Each line from the one containing "Instruction: Select the" to the end of the material below is to be restated exactly, with pictures skipped.

┌─ Provided records

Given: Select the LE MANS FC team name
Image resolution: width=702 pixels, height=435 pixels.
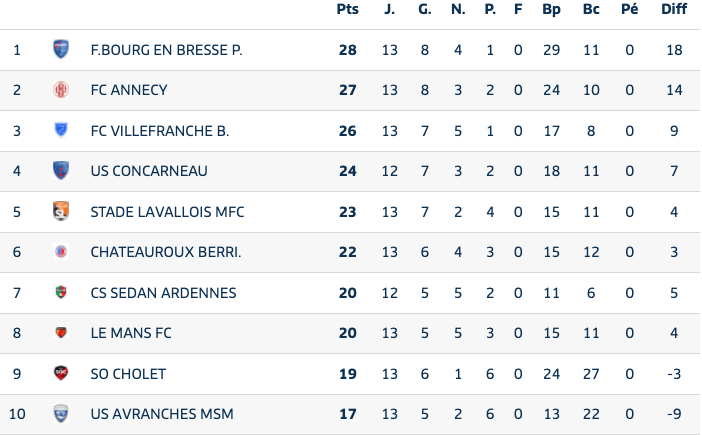Looking at the screenshot, I should [131, 333].

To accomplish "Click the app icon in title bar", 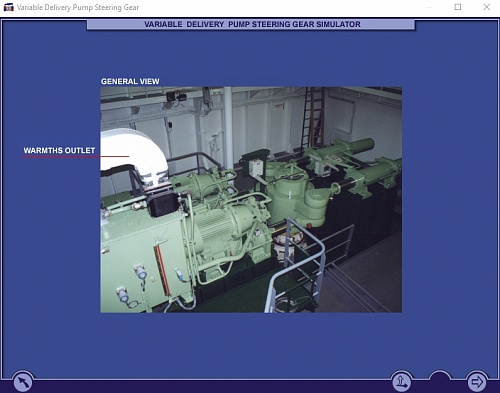I will coord(9,7).
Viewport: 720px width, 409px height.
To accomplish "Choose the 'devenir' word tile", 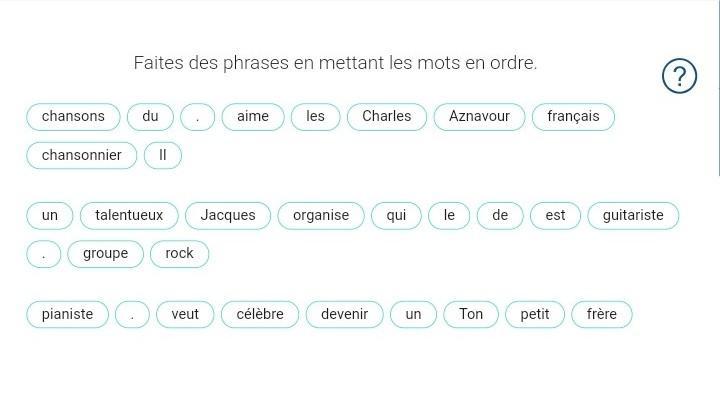I will 344,314.
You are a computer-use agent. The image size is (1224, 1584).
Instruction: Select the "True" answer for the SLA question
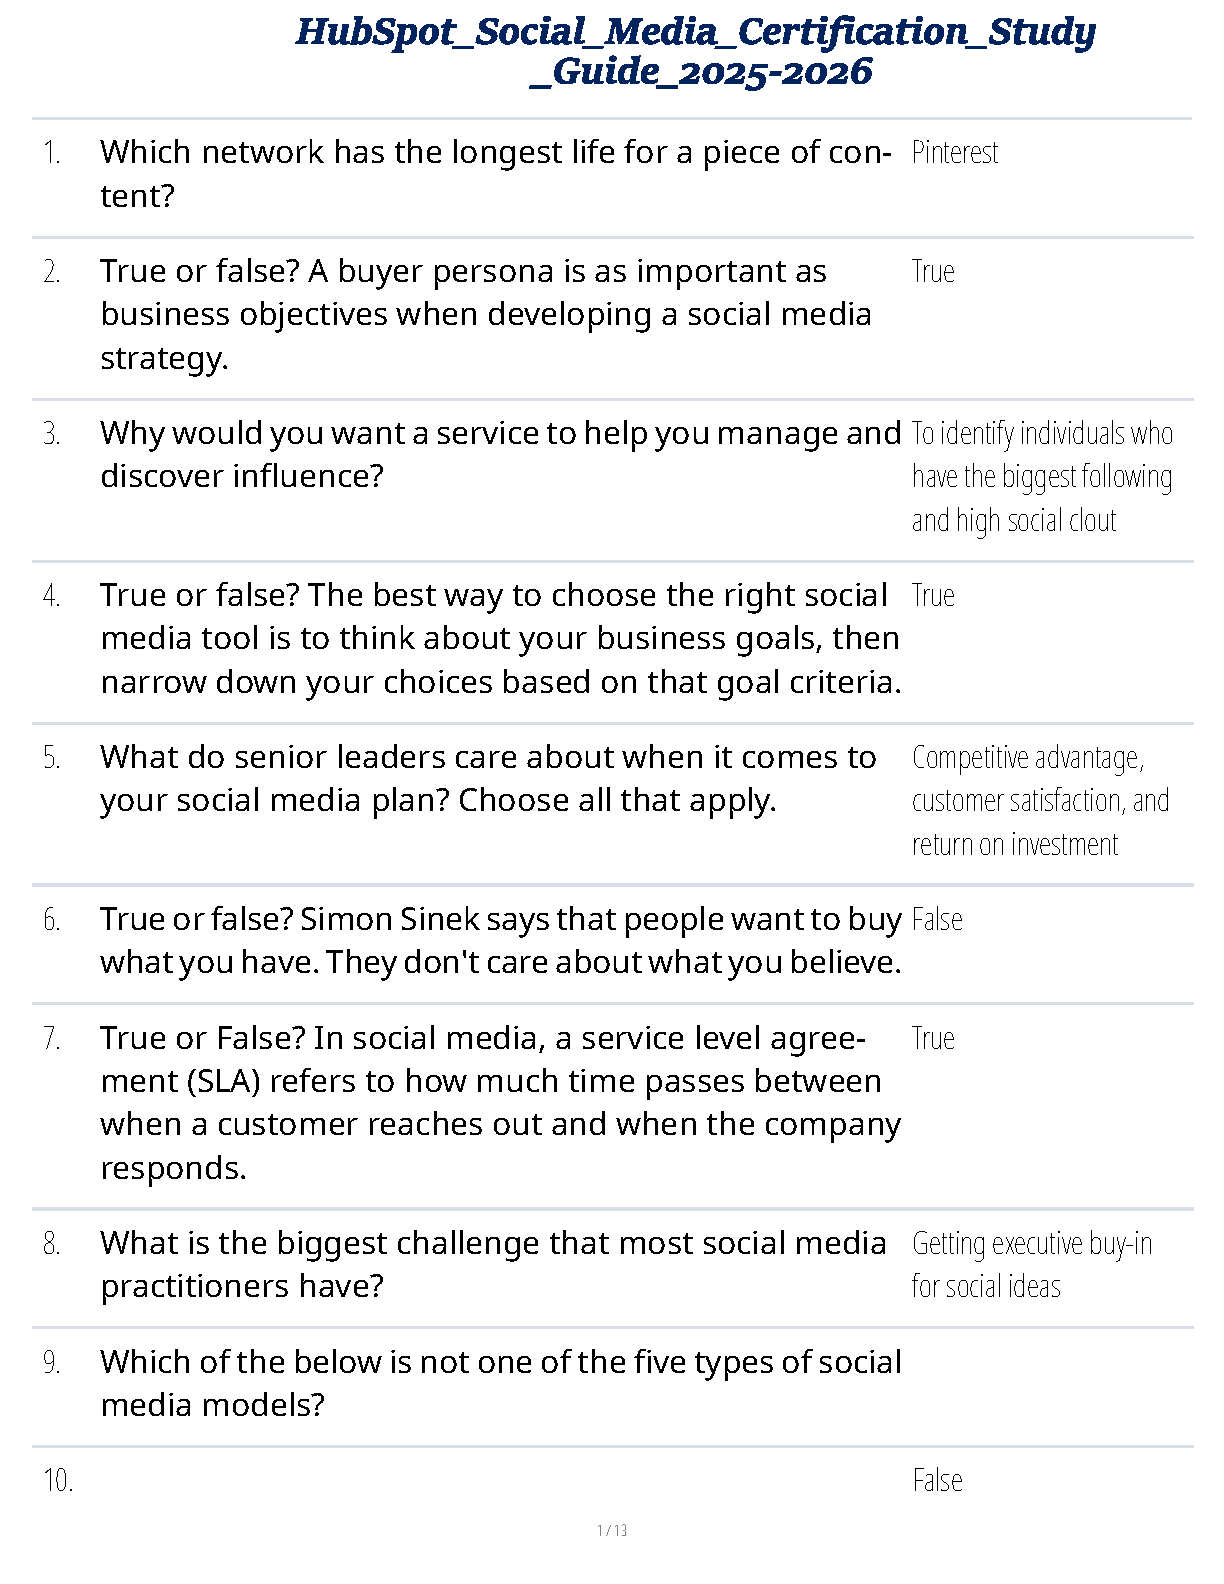pyautogui.click(x=933, y=1039)
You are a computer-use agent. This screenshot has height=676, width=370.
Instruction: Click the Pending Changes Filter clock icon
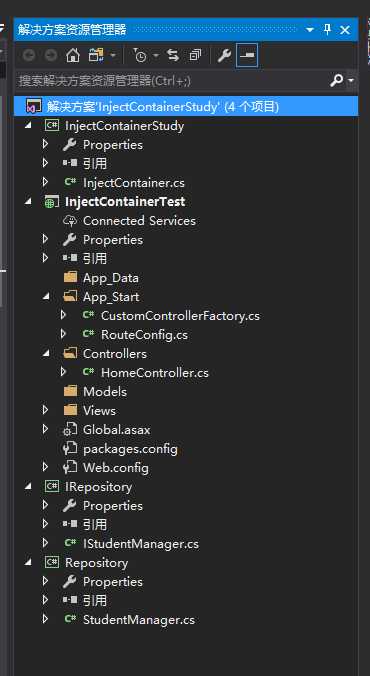[140, 55]
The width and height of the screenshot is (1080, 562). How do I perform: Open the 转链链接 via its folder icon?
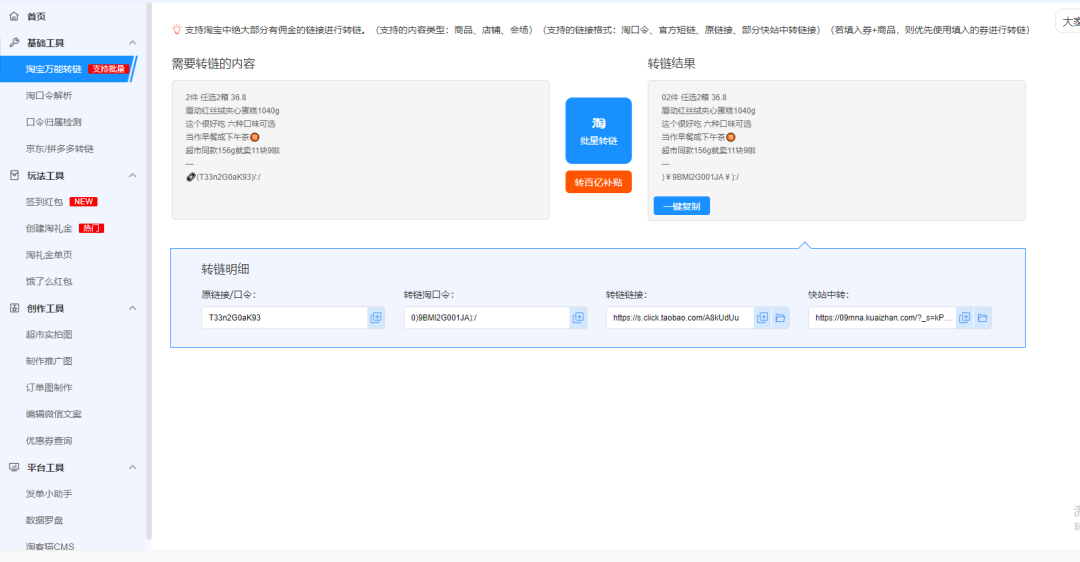(780, 318)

└─

Solution for this problem
Instruction: Select the "True" answer for the SLA question
pyautogui.click(x=933, y=1039)
You are a computer-use agent. This screenshot has height=676, width=370.
Instruction: Click the Pending Changes Filter clock icon
[140, 55]
The width and height of the screenshot is (1080, 562). How do I perform: Open the 转链链接 via its folder icon?
(780, 318)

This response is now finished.